Robert C. Pianta, Jay Belsky, Renate Houts, Fred Morrison, The National Institute of Child Health and Human Development (NICHD) Early Child Care Research Network Science
Volume 315, March 30, 2007
This short article and the more in-depth data and analysis findings describe the results of a set of intricately structured observations of more than 1,000 first-, third-, and fifth-graders across more than 1,000 schools (and ten U.S. cities). The NIH-funded research team, which precisely monitored 44 types of behavior, found that teachers spent the bulk of their time on literacy and math (e.g., 62 percent in fifth grade) and only a small portion on social studies and the sciences (in fifth grade, 11 percent and 13 percent respectively). Perhaps this is why USA Today quotes one education school professor complaining that the study "ignores the larger reality of mandates such as the federal No Child Left Behind law," which might be pushing teachers to narrow the curriculum (see here). And the authors themselves can't resist editorializing that their results support "arguments that a focus on standards-based reform and teacher credentialing may lead to instruction that is overly broad and thin." But such conclusions are careless: 75 percent of this study's classroom observations took place during 2001-02, just as NCLB was being born, and the authors make no attempt to compare teacher behavior before and after NCLB. But other conclusions are worth pondering.
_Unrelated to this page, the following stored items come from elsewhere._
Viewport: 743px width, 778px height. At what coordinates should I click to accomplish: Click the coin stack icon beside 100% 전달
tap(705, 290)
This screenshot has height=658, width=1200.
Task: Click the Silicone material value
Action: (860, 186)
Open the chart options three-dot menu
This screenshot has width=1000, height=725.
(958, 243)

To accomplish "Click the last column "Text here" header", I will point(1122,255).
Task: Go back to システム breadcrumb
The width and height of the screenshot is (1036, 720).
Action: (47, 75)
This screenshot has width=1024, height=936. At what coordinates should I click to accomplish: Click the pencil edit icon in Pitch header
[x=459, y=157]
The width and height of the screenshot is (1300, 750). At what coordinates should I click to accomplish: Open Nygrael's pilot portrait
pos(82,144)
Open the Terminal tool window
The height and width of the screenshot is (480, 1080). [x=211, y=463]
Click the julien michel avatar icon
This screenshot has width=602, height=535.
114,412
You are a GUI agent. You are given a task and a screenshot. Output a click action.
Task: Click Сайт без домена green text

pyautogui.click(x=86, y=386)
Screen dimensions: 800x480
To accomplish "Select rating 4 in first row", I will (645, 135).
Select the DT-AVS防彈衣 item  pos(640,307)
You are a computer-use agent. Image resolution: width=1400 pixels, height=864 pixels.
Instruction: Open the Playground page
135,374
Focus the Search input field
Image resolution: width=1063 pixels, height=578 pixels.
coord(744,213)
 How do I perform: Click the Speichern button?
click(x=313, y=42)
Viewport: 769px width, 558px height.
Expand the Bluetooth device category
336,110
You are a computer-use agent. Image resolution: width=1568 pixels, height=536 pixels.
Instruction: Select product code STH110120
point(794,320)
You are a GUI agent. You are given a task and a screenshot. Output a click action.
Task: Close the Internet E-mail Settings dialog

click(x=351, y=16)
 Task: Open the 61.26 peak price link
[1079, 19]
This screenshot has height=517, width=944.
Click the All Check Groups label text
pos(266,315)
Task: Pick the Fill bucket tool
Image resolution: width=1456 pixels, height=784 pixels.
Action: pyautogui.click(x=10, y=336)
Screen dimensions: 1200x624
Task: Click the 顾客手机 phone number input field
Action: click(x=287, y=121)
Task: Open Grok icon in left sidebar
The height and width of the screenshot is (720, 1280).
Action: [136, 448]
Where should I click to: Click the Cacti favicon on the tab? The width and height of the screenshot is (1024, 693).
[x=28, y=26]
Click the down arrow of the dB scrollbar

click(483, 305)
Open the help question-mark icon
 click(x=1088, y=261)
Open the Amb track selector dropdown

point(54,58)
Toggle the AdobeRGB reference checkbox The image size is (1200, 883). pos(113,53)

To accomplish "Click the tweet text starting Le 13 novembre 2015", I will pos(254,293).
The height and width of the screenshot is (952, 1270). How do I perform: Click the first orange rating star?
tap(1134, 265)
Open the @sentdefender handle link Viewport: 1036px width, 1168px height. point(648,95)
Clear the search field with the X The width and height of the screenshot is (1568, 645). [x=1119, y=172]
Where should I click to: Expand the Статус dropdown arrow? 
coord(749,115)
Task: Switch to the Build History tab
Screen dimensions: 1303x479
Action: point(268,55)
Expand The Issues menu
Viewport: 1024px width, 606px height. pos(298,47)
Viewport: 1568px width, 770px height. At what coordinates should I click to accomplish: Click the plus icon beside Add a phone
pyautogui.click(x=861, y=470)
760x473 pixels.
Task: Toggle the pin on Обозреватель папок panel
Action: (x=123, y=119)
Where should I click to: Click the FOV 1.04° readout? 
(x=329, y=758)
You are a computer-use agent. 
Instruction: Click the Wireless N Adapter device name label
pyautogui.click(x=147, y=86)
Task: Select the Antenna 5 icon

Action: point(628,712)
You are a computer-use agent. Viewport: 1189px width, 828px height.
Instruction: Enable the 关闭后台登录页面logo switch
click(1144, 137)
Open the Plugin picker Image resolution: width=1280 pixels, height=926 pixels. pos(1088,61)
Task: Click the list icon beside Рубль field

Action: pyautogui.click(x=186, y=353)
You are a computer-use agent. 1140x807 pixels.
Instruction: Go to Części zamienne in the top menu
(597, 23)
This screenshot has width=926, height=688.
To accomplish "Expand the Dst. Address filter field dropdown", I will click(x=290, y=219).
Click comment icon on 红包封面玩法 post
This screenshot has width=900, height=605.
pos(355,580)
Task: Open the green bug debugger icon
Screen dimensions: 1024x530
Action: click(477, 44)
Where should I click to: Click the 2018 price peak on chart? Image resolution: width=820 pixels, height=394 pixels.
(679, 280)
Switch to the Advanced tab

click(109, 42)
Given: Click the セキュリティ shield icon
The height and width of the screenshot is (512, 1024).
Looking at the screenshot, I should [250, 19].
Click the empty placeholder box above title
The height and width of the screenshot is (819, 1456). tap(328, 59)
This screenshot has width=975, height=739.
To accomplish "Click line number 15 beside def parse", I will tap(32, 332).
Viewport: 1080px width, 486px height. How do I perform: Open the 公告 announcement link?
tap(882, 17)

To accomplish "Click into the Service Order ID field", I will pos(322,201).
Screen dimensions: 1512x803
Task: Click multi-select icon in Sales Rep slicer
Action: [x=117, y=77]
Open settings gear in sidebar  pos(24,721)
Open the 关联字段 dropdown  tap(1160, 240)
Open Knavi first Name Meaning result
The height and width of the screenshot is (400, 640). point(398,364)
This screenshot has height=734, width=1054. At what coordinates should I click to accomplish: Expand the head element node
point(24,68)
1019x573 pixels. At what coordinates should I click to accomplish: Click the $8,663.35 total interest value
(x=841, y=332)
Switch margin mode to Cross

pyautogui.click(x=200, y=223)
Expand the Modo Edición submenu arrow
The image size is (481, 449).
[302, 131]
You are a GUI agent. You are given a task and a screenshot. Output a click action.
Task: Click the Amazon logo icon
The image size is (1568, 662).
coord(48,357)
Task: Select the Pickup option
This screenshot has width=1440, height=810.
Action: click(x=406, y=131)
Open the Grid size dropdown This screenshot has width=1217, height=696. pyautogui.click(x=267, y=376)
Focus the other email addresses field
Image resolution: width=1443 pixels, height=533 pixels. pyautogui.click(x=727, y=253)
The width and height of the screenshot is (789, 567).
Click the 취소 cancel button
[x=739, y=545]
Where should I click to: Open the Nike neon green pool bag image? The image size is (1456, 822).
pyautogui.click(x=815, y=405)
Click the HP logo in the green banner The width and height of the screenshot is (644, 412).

For example, the "emotional climate" of classrooms was generally positive, though teachers spent the bulk of their time lecturing and little of it providing feedback or small-group instruction. Also, classroom ratings were not correlated with the teacher's degree status or experience and, unsurprisingly, poor students were less likely to receive the best instruction. It's an intriguing article, available online here ($10; free for AAAS members).